● **WORK TO BE COMPLETED**: Convert the lines from the one containing "This screenshot has width=1568, height=721." through the end of the items, inclusive, into a numbered list, leaving out any blank lines.

───── RECORDS TO USE

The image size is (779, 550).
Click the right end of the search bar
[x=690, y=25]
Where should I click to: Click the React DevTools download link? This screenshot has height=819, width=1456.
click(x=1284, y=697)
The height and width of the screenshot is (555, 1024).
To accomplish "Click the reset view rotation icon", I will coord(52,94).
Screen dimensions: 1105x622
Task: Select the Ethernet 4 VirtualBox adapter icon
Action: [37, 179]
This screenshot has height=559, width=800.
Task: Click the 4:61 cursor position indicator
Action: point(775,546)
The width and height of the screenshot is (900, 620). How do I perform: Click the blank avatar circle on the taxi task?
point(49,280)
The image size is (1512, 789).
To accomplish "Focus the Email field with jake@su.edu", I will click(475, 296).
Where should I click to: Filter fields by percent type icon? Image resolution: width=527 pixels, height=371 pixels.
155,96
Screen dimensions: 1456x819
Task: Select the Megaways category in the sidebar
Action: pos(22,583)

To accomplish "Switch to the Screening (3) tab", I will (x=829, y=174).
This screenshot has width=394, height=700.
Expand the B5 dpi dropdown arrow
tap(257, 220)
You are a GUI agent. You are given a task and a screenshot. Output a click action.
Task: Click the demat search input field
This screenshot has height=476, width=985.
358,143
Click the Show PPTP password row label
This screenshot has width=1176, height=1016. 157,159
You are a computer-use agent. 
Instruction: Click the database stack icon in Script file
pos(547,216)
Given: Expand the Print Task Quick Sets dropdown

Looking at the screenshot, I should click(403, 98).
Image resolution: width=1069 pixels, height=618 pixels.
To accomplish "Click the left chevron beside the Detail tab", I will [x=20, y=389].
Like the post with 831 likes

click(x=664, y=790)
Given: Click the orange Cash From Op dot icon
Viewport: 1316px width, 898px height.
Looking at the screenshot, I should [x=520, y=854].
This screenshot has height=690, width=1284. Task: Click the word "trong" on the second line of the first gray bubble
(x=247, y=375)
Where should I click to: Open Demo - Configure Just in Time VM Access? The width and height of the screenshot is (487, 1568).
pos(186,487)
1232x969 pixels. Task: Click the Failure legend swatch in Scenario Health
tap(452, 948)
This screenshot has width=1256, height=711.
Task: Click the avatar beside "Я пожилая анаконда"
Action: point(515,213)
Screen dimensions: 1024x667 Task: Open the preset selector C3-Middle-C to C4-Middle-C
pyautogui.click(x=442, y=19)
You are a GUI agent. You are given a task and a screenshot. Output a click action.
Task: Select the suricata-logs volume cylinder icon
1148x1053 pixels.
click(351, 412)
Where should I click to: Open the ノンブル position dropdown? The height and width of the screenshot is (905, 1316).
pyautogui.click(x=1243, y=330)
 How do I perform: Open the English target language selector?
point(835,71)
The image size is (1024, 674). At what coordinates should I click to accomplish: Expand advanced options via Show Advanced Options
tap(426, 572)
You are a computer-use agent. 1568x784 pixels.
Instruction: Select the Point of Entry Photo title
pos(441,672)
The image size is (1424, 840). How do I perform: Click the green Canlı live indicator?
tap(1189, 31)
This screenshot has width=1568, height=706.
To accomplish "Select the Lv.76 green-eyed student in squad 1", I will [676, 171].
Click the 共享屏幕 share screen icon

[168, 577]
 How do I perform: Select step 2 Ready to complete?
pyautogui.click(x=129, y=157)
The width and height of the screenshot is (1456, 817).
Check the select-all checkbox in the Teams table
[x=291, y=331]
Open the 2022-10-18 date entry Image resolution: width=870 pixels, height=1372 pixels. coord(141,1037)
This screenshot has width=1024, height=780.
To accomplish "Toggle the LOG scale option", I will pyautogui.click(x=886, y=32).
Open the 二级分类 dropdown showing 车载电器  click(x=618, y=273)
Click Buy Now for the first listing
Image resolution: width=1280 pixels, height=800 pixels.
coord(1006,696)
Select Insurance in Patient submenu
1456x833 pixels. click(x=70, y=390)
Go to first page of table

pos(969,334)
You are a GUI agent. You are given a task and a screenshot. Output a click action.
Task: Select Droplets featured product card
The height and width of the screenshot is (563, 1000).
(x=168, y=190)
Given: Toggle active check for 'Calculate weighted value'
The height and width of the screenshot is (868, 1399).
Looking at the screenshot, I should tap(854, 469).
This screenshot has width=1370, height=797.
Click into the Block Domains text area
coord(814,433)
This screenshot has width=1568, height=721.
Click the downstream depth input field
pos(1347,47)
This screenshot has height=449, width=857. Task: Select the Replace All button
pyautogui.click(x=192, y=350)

──────────

● **OUTPUT OF THE EXERCISE**:
1. This screenshot has width=1568, height=721.
2. Click the downstream depth input field
3. pos(1347,47)
4. This screenshot has height=449, width=857. Task: Select the Replace All button
5. pyautogui.click(x=192, y=350)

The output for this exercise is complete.